# Newton's Third Law Explanation

1. Nov 1, 2012

For every force exerted by object A on object B, an equal and opposing force is exerted by object B on object A.

I need help understanding the principle. I understand it when dealing with a completely stationary object: pushing on a solid wall, it exerts an equal force back to your hand, resulting in no net movement. But what about when I push something and move it? It seems to me that the force of my hand is greater than the force of the pushed object, since it "gives" under the force and moves. How are the two forces equal?

2. Nov 1, 2012

### mikeph

You feel a force acting on your hand when you push the object- the force does exist and it is equal in magnitude to the force felt by the object. If you were floating in space you would accelerate away from the object.

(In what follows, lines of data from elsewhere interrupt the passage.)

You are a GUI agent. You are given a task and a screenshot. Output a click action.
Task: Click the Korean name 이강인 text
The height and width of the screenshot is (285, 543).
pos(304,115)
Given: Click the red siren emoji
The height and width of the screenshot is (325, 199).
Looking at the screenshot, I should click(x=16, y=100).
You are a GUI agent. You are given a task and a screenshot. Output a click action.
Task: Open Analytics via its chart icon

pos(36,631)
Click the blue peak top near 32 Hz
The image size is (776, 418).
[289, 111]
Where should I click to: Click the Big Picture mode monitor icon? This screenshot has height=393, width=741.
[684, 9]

Since you're standing on a planet, you can transmit the force through your shoes to the Earth, and the effective mass of you as one large object is huge. So the Earth will slightly accelerate away from the object, but the motion it will be immeasurably small in magnitude.

3. Nov 3, 2012

### Jespermj

Consider Newtons second law F=ma. Imagine you exerting a pushing force on, say, a balloon. The balloon will of course exert the same magnitude of force on you. But because the mass of the balloon is relatively small it must "compensate" by having a greater acceleration. You, having much greater mass, will feel a very small unnoticeable acceleration.

4. Nov 7, 2012

### nicklasaau

If the object you are pushing arent giving you the same amount of force back, you would be compressing the object, the object needs to excert the same force to your push, if it dosent compress. (without talking about friction) an example if a ball lies on the table, the gravitational force acts on the ball, if the ball needs to stay on the table, the table have to create a normal force that has the same magnitude and opposite direction of the gravitational force, else the ball would have a net internalforce thru the table and the table would break, same principle for the push, no compression.

I think you are mixing the internal forces with the external forces, the external forces is things like the gravitation and a push, but the external forces is the forces that are inside an object (newtons 3 law) which is the force that the object need to deliver, for not to be compressed. Internalforces must be 0 for no deformation/compression (newtons 3 law), and the external forces is the ones that cause the motion.

5. Nov 7, 2012

### Fredrik

Staff Emeritus
When no other forces are relevant, like when you and the object are on a frictionless surface or floating in empty space or something, it's impossible for you to push something without changing your own velocity. If your mass and acceleration are denoted by m1 and a1 respectively, and the object's mass and acceleration are denoted by m2 and a2 respectively, Newton's third is telling you that m1a1=-m2a2. As you can see, it's impossible for a2 to be non-zero while a1 is zero.

When other forces (like friction) are relevant, Newton's third still holds, but that last equality doesn't. Suppose e.g. that you put your hands against your kitchen table and push it gently. Nothing happens, so you slowly increase the force. For a while nothing is happening, and then suddenly the table begins to accelerate. What happens here is that as you're increasing the force that you exert on the table, the force exerted by the floor on the table also increases, and remains equal in magnitude to the force you exert on the table until you finally push harder than the floor is able to push back. Then the table will experience an acceleration given by Ma=F-f where M is the mass of the table, F is the force that you exert on the table, and f is the force that the floor exerts on the table once it has started moving.

This idea applies both to you and the object you're pushing. If you push the table and it moves while you remain stationary relative to the floor, what has happened is not that Newton's third has failed. It's just that you're pushing with a force F that's greater in magnitude than the maximum force that the floor can exert on the table, but smaller in magnitude than the maximum force that the floor can exert on you. Because of this, the sum of the forces acting on you (-F+f1=m1a1) is still zero, while the sum of the forces acting on the object (F+f2=m2a2) isn't.